**CHALLENGE**: Reproduce the following lines verbatim, leaving every character unchanged.

**MATERIAL TO PROCESS**:
::::::

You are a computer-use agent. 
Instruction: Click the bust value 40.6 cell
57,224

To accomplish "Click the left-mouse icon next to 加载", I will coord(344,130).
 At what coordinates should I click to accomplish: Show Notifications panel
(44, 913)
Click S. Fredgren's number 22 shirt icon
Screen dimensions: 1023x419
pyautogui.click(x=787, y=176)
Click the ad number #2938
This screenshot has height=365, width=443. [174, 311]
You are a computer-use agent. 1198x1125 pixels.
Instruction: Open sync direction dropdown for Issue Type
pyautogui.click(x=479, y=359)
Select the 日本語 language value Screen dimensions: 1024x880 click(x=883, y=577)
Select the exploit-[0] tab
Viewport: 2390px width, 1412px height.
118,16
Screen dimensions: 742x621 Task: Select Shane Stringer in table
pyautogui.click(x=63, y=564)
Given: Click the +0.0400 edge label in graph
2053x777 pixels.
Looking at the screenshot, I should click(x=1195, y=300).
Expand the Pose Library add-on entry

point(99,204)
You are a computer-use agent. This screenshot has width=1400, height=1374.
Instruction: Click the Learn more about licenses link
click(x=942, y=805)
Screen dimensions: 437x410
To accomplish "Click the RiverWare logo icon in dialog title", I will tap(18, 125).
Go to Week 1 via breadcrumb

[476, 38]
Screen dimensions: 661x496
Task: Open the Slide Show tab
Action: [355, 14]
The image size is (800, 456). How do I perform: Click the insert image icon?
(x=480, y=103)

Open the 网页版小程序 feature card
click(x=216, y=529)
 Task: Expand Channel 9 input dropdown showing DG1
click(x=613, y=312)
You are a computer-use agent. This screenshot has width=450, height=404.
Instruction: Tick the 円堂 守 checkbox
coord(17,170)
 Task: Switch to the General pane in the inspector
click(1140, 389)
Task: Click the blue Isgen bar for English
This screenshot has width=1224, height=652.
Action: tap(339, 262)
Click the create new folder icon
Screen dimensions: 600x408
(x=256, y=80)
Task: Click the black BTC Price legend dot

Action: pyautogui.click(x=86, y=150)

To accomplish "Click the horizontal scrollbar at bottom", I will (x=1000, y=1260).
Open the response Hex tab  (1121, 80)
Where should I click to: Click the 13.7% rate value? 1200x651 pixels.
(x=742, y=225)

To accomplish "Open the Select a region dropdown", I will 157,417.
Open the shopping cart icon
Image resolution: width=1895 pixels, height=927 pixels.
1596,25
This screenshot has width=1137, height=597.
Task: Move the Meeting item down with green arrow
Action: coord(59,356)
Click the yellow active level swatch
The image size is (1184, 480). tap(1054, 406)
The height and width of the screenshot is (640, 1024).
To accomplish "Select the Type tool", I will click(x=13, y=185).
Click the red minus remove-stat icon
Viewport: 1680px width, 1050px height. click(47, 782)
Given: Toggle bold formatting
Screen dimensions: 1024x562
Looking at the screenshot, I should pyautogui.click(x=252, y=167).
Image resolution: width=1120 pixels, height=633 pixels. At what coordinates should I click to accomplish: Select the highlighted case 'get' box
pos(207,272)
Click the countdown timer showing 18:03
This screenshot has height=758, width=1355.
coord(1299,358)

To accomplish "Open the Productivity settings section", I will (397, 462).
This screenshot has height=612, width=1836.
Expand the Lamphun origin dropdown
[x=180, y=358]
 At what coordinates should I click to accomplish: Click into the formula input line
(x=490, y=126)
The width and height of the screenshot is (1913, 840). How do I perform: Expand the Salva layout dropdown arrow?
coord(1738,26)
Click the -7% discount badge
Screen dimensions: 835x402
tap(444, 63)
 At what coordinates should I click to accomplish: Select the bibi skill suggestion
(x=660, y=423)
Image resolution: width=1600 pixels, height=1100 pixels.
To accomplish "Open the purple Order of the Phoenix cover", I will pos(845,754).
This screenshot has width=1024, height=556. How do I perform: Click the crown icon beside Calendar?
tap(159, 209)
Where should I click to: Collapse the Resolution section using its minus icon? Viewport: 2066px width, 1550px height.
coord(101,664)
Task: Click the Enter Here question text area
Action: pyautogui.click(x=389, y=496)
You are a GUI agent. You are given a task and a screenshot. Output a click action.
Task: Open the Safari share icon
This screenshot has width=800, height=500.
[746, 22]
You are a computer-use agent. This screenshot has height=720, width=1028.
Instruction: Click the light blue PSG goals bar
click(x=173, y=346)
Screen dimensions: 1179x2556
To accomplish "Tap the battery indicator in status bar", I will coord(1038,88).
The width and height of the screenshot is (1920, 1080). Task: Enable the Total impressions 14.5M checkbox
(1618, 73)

::::::

**RESULT OF THE TASK**:
You are a computer-use agent. 
Instruction: Click the bust value 40.6 cell
57,224

To accomplish "Click the left-mouse icon next to 加载", I will coord(344,130).
 At what coordinates should I click to accomplish: Show Notifications panel
(44, 913)
Click S. Fredgren's number 22 shirt icon
Screen dimensions: 1023x419
pyautogui.click(x=787, y=176)
Click the ad number #2938
This screenshot has height=365, width=443. [174, 311]
You are a computer-use agent. 1198x1125 pixels.
Instruction: Open sync direction dropdown for Issue Type
pyautogui.click(x=479, y=359)
Select the 日本語 language value Screen dimensions: 1024x880 click(x=883, y=577)
Select the exploit-[0] tab
Viewport: 2390px width, 1412px height.
118,16
Screen dimensions: 742x621 Task: Select Shane Stringer in table
pyautogui.click(x=63, y=564)
Given: Click the +0.0400 edge label in graph
2053x777 pixels.
Looking at the screenshot, I should click(x=1195, y=300).
Expand the Pose Library add-on entry

point(99,204)
You are a computer-use agent. This screenshot has width=1400, height=1374.
Instruction: Click the Learn more about licenses link
click(x=942, y=805)
Screen dimensions: 437x410
To accomplish "Click the RiverWare logo icon in dialog title", I will tap(18, 125).
Go to Week 1 via breadcrumb

[476, 38]
Screen dimensions: 661x496
Task: Open the Slide Show tab
Action: [355, 14]
The image size is (800, 456). How do I perform: Click the insert image icon?
(x=480, y=103)

Open the 网页版小程序 feature card
click(x=216, y=529)
 Task: Expand Channel 9 input dropdown showing DG1
click(x=613, y=312)
You are a computer-use agent. This screenshot has width=450, height=404.
Instruction: Tick the 円堂 守 checkbox
coord(17,170)
 Task: Switch to the General pane in the inspector
click(1140, 389)
Task: Click the blue Isgen bar for English
This screenshot has width=1224, height=652.
Action: tap(339, 262)
Click the create new folder icon
Screen dimensions: 600x408
(x=256, y=80)
Task: Click the black BTC Price legend dot

Action: pyautogui.click(x=86, y=150)

To accomplish "Click the horizontal scrollbar at bottom", I will (x=1000, y=1260).
Open the response Hex tab  (1121, 80)
Where should I click to: Click the 13.7% rate value? 1200x651 pixels.
(x=742, y=225)

To accomplish "Open the Select a region dropdown", I will 157,417.
Open the shopping cart icon
Image resolution: width=1895 pixels, height=927 pixels.
1596,25
This screenshot has width=1137, height=597.
Task: Move the Meeting item down with green arrow
Action: coord(59,356)
Click the yellow active level swatch
The image size is (1184, 480). tap(1054, 406)
The height and width of the screenshot is (640, 1024).
To accomplish "Select the Type tool", I will click(x=13, y=185).
Click the red minus remove-stat icon
Viewport: 1680px width, 1050px height. click(47, 782)
Given: Toggle bold formatting
Screen dimensions: 1024x562
Looking at the screenshot, I should pyautogui.click(x=252, y=167).
Image resolution: width=1120 pixels, height=633 pixels. At what coordinates should I click to accomplish: Select the highlighted case 'get' box
pos(207,272)
Click the countdown timer showing 18:03
This screenshot has height=758, width=1355.
coord(1299,358)

To accomplish "Open the Productivity settings section", I will (397, 462).
This screenshot has height=612, width=1836.
Expand the Lamphun origin dropdown
[x=180, y=358]
 At what coordinates should I click to accomplish: Click into the formula input line
(x=490, y=126)
The width and height of the screenshot is (1913, 840). How do I perform: Expand the Salva layout dropdown arrow?
coord(1738,26)
Click the -7% discount badge
Screen dimensions: 835x402
tap(444, 63)
 At what coordinates should I click to accomplish: Select the bibi skill suggestion
(x=660, y=423)
Image resolution: width=1600 pixels, height=1100 pixels.
To accomplish "Open the purple Order of the Phoenix cover", I will pos(845,754).
This screenshot has width=1024, height=556. How do I perform: Click the crown icon beside Calendar?
tap(159, 209)
Where should I click to: Collapse the Resolution section using its minus icon? Viewport: 2066px width, 1550px height.
coord(101,664)
Task: Click the Enter Here question text area
Action: pyautogui.click(x=389, y=496)
You are a GUI agent. You are given a task and a screenshot. Output a click action.
Task: Open the Safari share icon
This screenshot has width=800, height=500.
[746, 22]
You are a computer-use agent. This screenshot has height=720, width=1028.
Instruction: Click the light blue PSG goals bar
click(x=173, y=346)
Screen dimensions: 1179x2556
To accomplish "Tap the battery indicator in status bar", I will coord(1038,88).
The width and height of the screenshot is (1920, 1080). Task: Enable the Total impressions 14.5M checkbox
(1618, 73)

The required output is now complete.